> _Instructions for the task_
Print nothing but the lines below starting at the line that holds "You are a computer-use" and ending at the line that holds "Instruction: Toggle Bold formatting", including both, each exactly as written.

== Data for this exercise ==

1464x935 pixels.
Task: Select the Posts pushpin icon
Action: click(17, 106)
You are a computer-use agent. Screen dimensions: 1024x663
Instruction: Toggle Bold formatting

===
== Data for this exercise ==

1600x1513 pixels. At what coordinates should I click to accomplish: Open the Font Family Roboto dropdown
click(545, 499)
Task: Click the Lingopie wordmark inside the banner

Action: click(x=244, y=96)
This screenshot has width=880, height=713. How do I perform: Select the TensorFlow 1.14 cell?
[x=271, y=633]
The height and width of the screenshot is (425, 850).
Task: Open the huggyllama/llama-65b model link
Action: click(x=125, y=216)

===

> _Exercise answer_
You are a computer-use agent. Screen dimensions: 1024x663
Instruction: Toggle Bold formatting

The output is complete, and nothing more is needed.